I tried your script in Kibana but it seems not OK in my environment
I replaced message into the field name which contains my string (it is called 'measobjdn')

return result[3];
---Kibana returns a script exception. Below they are the error details.---

{
  "took": 71,
  "timed_out": false,
  "_shards": {
    "total": 2,
    "successful": 1,
    "skipped": 1,
    "failed": 1,
    "failures": [
      {
        "shard": 0,
        "index": "vc-ims-hourly-hua-cscf-v72-000009",
        "node": "xzRVAllWQe2NtDlYcQY9rg",
        "reason": {
          "type": "script_exception",
          "reason": "runtime error",
          "script_stack": [
            "result = params.measobjldn.splitOnToken('_');\r\n\r\n",
            "                          ^---- HERE"
          ],
          "script": "def result = params.measobjldn.splitOnToken('_'); ...",
          "lang": "painless",
          "position": {
            "offset": 30,
            "start": 4,
            "end": 53
          },
          "caused_by": {
            "type": "null_pointer_exception",
            "reason": "cannot access method/field [splitOnToken] from a null def reference"
          }
        }
      }
    ]
  },
  "hits": {
    "max_score": null,
    "hits": [ ]
  }
}

aaron-nimocks · January 27, 2022, 12:54pm

I did it in the Painless Lab. Depending on your version you might not have it.

What value would you want out from this string?

APAC42_ELETYPE/IELETYPE_SIP_LINK:Link ID=1, SIP peer ID=1

Would it be LINK: which is the next 5 characters after the 3rd _?

To get the first 5 characters though you can use substring like this.

def result = params.message.splitOnToken('_');

return result[3].substring(0, 5);

auato · January 31, 2022, 3:30pm

Mine should be v 7.15.0

Tomo_M · January 31, 2022, 4:19pm

This null_pointer_exception occured because params.measobjldn is null.
Please see here to get how to access field values by painless. I suppose you need params._source.measobjldn, if it is a text type field.
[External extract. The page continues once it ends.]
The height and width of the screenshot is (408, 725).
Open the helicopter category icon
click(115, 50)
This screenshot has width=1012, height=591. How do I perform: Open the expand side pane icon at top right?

auato · February 1, 2022, 11:14am

Thanks @Tomo_M I'll read more accurately the guide you linked (only had a glance so far).
Meanwhile I immediately tried your solution, adding _source

def result = params._source.measobjldn splitOnToken('_');
return result[3].substring(0, 5);

but it still needs some improvements as the following message is returned:

"caused_by": {
            "type": "array_index_out_of_bounds_exception",
            "reason": "Index 3 out of bounds for length 1"

Tomo_M · February 1, 2022, 11:40am

typo.
must be measobjldn.splitOnToken('_');

aaron-nimocks · February 1, 2022, 12:01pm

Where you trying to run this? Some place you use params, or _source or ctx.

Can you post your entire code and maybe a screenshot to see where you are running this to just make it easy?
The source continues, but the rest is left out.